• **PROBLEMS AND TASKS**
(1) In the document imaging page, list every meaning of "java" given in the full-text search example.
(2) Write out everything in the document imaging page from "Bar code technology" down to "automates the process.", word for word.

• **PAGE TEXT**
Step 4 - Select how much automation you need?
You might want to add automation to your document imaging system but with automation comes additional setup costs and IT support requirements. In other words automation comes with a price.
It is important to evaluate your records to see if automation will work with enough accuracy to save time and money. It doesn't make sense to save a $10 and hour employee's time and replace it with a $50 an hour IT professional's time. Accuracy and time savings are the criteria necessary to add automation to your system.
Bar Code reading is a wonderful upgrade to a document imaging system because you can automatically reference a database table or trigger events such as document separation with a bar code.
Bar codes come in different sizes and shapes. Each bar code requires certain parameters to read it accurately. For example, some bar codes are unreadable if there is a line through it while others can be read accurately even though they have marks across them. To learn more about bar codes you can refer to the following page of our website.
One advantage of bar codes is that they are all or nothing when it comes to reading them. They are ideal if you generate a lot of documents internally but have limited application with documents that originate outside the organization.
Bar code technology is the closest thing to just loading the hopper in the automatic document feeder, pressing a button and letting the technology do the rest.
Optical Character Recognition (OCR) is a process of converting text on a scanned image into text that can be searched. The decision to OCR versus labeling a document should revolve around the issue of data mining versus document retrieval. In order for documents and/or information contained within those documents to be searched, they must be indexed. There are document imaging companies that advocate that customers OCR a document for search purposes, simply because it automates the process.
We believe the decision to use one method over the other needs to be made on a document-by-document basis. To understand our position, you must first understand the drawbacks associated with each process.
While search engines (indices) are easy to use, the results they return are all or nothing affairs. When you enter a word that describes what you are looking for you can be bombarded with endless lists of results that may or may not be relevant. For example, searching for "java" would return documents that describe java the programming language, java the coffee, and Java the Indonesian island. When doing full text searches, the greater the number of documents on your server, the greater the number of irrelevant search results.
Labeling documents provides the highest level of accuracy to your search results because it searches only the key words and numbers that you have assigned to a document.
OCR is Not 100% Accurate:
Optical Character Recognition (OCR) is at best an inaccurate process. The idea behind OCR is to execute a "full-text search" on the document with key words and phrases that are known to be included in a document.
The OCR process is extremely sensitive to the quality of the image as well as the differences in the fonts used within the document. As a result, the output from an OCR process is seldom totally correct. If the OCR process claims to be 95% accurate, that means that one character in 20 is not recognized. Errors are introduced when characters "bleed" and touch one another or when the scanner picks up "ghost" images from the reverse side of a document. OCR software invariably substitutes "1" for "I" and "e" for "c". Because of the inaccuracy inherent in the OCR process, it requires and operator to manually correct all the suspect characters.

• **SUPPLIED DATA**
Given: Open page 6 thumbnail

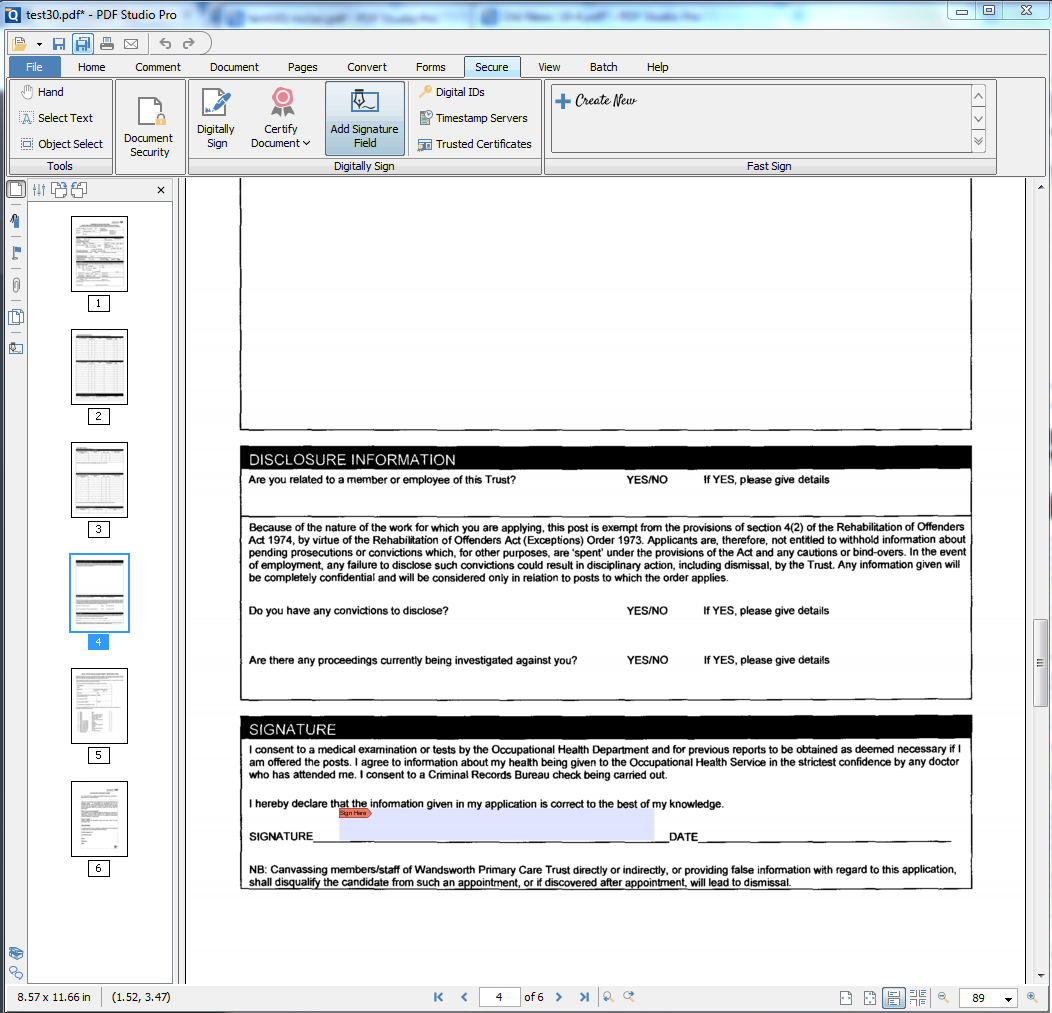Looking at the screenshot, I should point(99,818).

• **ANSWERS FOR THE EXERCISE**
(1)
- java the programming language
- java the coffee
- Java the Indonesian island

(2)
Bar code technology is the closest thing to just loading the hopper in the automatic document feeder, pressing a button and letting the technology do the rest.
Optical Character Recognition (OCR) is a process of converting text on a scanned image into text that can be searched. The decision to OCR versus labeling a document should revolve around the issue of data mining versus document retrieval. In order for documents and/or information contained within those documents to be searched, they must be indexed. There are document imaging companies that advocate that customers OCR a document for search purposes, simply because it automates the process.